When I was in elementary school, my grandmother bought the house she would live in for the rest of her life. The first summer afterward, when we went to visit, she gave us a tour: a dresser exclusively for hats, an all-white living room that we were forbidden from entering, paper guest napkins that matched the green wallpaper in her en-suite bathroom. Her bed was so high, I had to push myself onto my forearms to get in.
Some of the last words I heard her speak, in that very house, were about how grateful she was that all of her children had homes. My grandmother had grown up on a sharecropping farm in Mississippi and she promised she would never return there. She also would never explain why, but undoubtedly it was because of the trauma that came with being a Black woman in the state deepest in the Deep South. The advice that she would give my sister, my cousins, and me often centered on upward mobility and independence: travel, try not to get saddled with too many responsibilities, and—the last piece I saved—own a home.
In 1970, the Reels brothers’ dying grandfather told them not to “let the white man get the house.” Their 65-acre North Carolina farm was inevitably “legally stolen” by developers and the pair spent eight years in jail for refusing to leave it—the longest sentence ever for such an offense. Fifty-some years later, one of the last Black farmers in rural Oklahoma started a GoFundMe campaign to save his family farm, after the COVID-19 pandemic put several members of his family in the hospital. It is telling that though Black Americans struggled to escape the farms they were born on because of seemingly unbreakable contracts that stretched through generations, in the instances when property has been a source of security or economic freedom for Black Americans, there are endless barriers to its acquisition and safekeeping.
In fact, since 1910, 1 million Black farmers have lost their properties, a fact that becomes more alarming when measured against the way the security of property ownership blunted the impact of destructive modern-day events, such as the pandemic, for those who own property.

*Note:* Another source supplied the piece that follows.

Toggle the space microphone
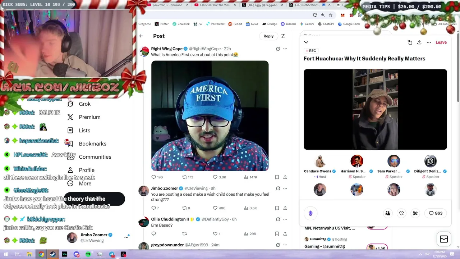The width and height of the screenshot is (460, 259). coord(311,213)
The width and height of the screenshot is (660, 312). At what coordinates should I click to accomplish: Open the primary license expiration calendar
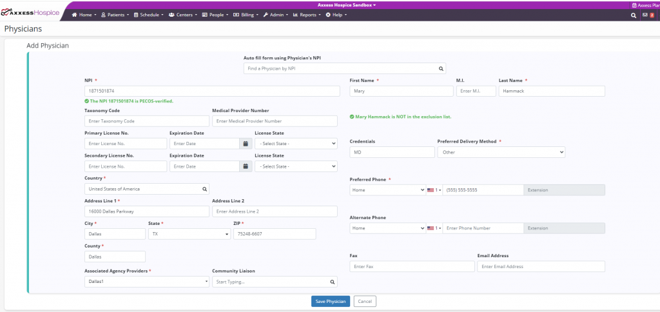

During this time, wealth has been safe green spaces, with first homes, second homes, and access to health care. Poverty has looked like quarantining in crowded homes, waiting on food bank lines that curled around city blocks, being pushed to the back of vaccine queues, and ultimately facing a greater risk of being exposed to COVID-19.
Rick is right. In places like New York City, people of color make up 70% of essential workers and, overall, Black Americans are overrepresented in essential work. In New York, the majority of essential workers live in Queens and Brooklyn, which are outer boroughs and have faced high COVID-19 positivity rates since the start of the pandemic. Though so many Americans applaud the people of color tasked with keeping the country going—both actually and figuratively—lasting, actionable steps are rarely taken to help them survive via equitable housing or opportunities to build generational wealth. Homeownership is nearly impossible for frontline workers in many cities across the country. The picture that comes into focus is one that looks very much like the past: People of color continue to carry the country forward but are offered little stake in it.